Best practices and lessons learned

Next to customer success, the platform supports other data products, and building the underlying models requires domain knowledge. 

“That’s typically where we do a lot of work on our end. You really have to understand how our business works, how our activation metrics are defined, or how our products interact with each other”, says Arvind. Usually one person is an expert for a specific domain, but with peer review, documentation and a QA rotation, domain knowledge starts to make its way across the team. 

“Our team is eight people and that’s split across data engineering, product analytics and go-to-market analytics. We’re about 170 people right now total at Envoy, which translates to about  5% of the company working in data-focused roles. “If we build effective data products and continue to iterate on operational efficiencies, our team should not have to scale linearly with the company.”  

Building the platform has been an iterative process. “It’s probably a bit cliché, but I think data teams should work more like software engineering teams”. 

First was testing. “After building out the first set of several dozen models, we quickly realized that ensuring everything stayed accurate was a challenge. People were finding issues in the data before we were, which was embarrassing for us since we felt accountable for the accuracy of anything we put out. The upstream data was at times incorrect, and could change in ways we hadn’t anticipated. So we implemented tests, which are basically data sanity checks running on a schedule that checked the intermediate and final transformations in our pipeline. But then, when some of these tests failed, it’s not evident who on the team was responsible. They went unfixed for a long time, as each member of the team thought someone else would fix the issue”. 

So next up was QA rotation. “Now, every week, there’s someone else who’s responsible for fixing any data test issues that pop up, and the ‘oncall’ schedule is managed through PagerDuty”. As the company and the data team keeps growing, the person who is responsible for fixing a failed test may not understand the full logic that’s going on. 

That meant better documentation on how things are built and how to debug tests. “And again, I keep drawing this parallel, but if you look at any software engineering team, and open up our knowledge base, you will likely see a  postmortem for every outage and issue that happens, and runbooks to fix them.”

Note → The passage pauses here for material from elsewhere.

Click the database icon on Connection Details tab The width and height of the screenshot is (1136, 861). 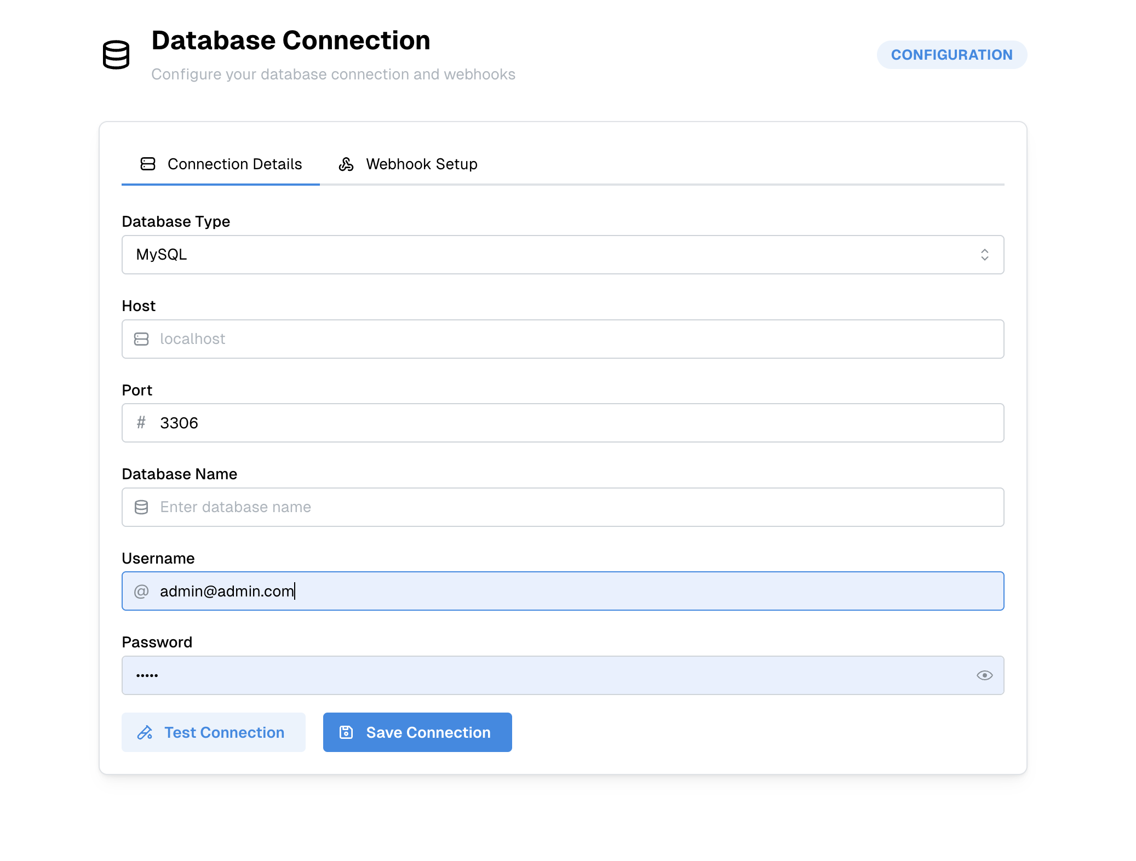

Arvind’s team has started to use the data platform for advanced data products, like churn prediction and machine learning. Envoy is trying Amazon SageMaker for that. 

Another project is integrating the data platform with the customer-facing analytics. “Obviously, when people log into Envoy, there are already analytics. How many visitors are coming to their office, how many packages they’re scanning. That’s done through a white-labeled solution with a BI vendor”, says Arvind.

“But eventually the data team is going to build an internal microservice where the Envoy app will just request what it wants and then we will return a bunch of things that we think are valuable”.